- Interactive map of Royal Palm Ranches, Florida
- Coordinates: 26°2′28″N 80°16′31″W﻿ / ﻿26.04111°N 80.27528°W
- Country: United States
- State: Florida
- County: Broward

Area
- • Total: 0.31 sq mi (0.8 km^{2})
- • Land: 0.31 sq mi (0.8 km^{2})
- • Water: 0 sq mi (0.0 km^{2})

Population (2000)
- • Total: 294
- • Density: 1,009/sq mi (389.4/km^{2})
- Time zone: UTC-5 (Eastern (EST))
- • Summer (DST): UTC-4 (EDT)
- FIPS code: 12-62142

= Royal Palm Ranches, Florida =

Royal Palm Ranches is a former census-designated place (CDP) in Broward County, Florida, United States. The population was 294 at the 2000 census. It now serves as a community of Cooper City, Florida.

==Geography==
Royal Palm Ranches is located at (26.041240, -80.275242).
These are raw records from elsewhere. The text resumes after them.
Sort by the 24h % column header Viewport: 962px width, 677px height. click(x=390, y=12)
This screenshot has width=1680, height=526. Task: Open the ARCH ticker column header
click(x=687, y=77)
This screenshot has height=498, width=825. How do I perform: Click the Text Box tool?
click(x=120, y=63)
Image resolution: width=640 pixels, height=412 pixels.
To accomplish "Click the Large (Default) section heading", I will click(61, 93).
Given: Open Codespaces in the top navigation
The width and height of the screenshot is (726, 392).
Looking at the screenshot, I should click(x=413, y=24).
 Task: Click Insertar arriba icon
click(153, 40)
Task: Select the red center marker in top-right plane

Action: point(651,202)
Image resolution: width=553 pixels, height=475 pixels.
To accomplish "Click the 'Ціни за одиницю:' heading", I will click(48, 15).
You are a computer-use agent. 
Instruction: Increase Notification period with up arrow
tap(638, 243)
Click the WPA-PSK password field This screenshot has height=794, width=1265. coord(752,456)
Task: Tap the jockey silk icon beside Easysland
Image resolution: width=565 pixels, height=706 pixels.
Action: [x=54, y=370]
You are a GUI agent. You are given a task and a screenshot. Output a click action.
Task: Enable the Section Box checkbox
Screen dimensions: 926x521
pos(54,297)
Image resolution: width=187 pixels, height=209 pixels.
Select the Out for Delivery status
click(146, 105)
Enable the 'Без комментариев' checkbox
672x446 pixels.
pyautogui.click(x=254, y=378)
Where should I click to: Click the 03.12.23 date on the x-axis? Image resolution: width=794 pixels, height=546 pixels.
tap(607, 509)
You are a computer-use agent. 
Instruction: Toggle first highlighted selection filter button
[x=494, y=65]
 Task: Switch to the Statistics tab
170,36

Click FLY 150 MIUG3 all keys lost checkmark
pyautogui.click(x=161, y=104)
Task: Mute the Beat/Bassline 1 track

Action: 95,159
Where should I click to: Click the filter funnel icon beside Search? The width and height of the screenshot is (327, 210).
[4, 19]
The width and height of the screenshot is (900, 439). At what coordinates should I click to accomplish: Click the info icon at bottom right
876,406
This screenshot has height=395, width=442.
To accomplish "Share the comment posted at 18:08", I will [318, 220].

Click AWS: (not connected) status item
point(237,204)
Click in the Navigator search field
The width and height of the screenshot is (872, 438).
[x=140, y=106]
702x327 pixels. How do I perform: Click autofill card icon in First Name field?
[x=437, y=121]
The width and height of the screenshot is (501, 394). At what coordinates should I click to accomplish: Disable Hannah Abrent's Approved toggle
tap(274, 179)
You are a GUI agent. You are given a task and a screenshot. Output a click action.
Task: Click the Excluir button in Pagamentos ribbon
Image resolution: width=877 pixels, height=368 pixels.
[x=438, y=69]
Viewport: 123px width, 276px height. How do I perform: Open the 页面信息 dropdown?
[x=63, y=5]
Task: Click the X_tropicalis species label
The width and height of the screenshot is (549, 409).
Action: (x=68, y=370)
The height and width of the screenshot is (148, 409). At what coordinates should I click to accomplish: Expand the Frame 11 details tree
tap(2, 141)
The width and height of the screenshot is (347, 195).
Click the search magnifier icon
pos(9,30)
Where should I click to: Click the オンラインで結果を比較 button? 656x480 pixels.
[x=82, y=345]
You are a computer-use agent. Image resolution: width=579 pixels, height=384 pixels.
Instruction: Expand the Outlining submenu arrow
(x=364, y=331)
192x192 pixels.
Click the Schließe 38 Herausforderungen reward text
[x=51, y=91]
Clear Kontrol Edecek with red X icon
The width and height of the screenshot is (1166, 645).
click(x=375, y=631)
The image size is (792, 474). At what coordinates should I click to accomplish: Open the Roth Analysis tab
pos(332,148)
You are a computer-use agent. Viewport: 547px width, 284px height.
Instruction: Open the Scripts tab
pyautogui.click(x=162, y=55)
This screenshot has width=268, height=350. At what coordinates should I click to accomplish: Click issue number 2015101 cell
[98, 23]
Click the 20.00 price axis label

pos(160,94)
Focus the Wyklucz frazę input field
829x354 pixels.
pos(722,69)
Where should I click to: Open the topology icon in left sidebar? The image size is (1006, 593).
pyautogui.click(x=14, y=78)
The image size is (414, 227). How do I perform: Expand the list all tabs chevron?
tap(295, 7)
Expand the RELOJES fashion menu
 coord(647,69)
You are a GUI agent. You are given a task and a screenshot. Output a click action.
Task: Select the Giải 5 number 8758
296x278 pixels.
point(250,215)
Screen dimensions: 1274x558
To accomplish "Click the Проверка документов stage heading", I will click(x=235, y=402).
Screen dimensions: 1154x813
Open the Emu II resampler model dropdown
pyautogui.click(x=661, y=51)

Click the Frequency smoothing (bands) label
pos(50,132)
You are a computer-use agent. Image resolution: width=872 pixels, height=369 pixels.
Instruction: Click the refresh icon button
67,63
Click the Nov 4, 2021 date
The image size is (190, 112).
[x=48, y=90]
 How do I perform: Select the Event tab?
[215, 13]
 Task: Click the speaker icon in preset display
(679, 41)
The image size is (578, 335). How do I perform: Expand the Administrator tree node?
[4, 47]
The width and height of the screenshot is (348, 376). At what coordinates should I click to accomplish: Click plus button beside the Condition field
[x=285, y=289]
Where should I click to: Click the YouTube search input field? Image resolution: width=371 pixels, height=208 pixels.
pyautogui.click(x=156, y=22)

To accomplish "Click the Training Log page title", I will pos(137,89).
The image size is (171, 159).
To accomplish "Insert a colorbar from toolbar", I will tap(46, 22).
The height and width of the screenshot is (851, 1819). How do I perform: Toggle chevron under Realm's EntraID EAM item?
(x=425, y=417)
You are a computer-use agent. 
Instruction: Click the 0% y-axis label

According to the United States Census Bureau, the CDP has a total area of 0.8 km2, all land.

==Demographics==
As of the census of 2000, there were 294 people, 92 households, and 81 families residing in the CDP. The population density was 391.4 /km2. There were 98 housing units at an average density of 130.5 /km2. The racial makeup of the CDP was 88.44% White (78.2% were Non-Hispanic,) 0.68% African American, 4.08% Asian, 3.40% from other races, and 3.40% from two or more races. Hispanic or Latino of any race were 14.29% of the population.

There were 92 households, out of which 41.3% had children under the age of 18 living with them, 75.0% were married couples living together, 7.6% had a female householder with no husband present, and 10.9% were non-families. 8.7% of all households were made up of individuals, and none had someone living alone who was 65 years of age or older. The average household size was 3.20 and the average family size was 3.39.

In the CDP, the population was spread out, with 28.2% under the age of 18, 5.8% from 18 to 24, 26.5% from 25 to 44, 31.3% from 45 to 64, and 8.2% who were 65 years of age or older. The median age was 42 years. For every 100 females, there were 107.0 males. For every 100 females age 18 and over, there were 108.9 males.

The median income for a household in the CDP was $125,000, and the median income for a family was $152,329. Males had a median income of $78,641 versus $42,321 for females. The per capita income for the CDP was $39,274. None of the population or families were below the poverty line.

As of 2000, English as a first language was spoken by 100% of the population.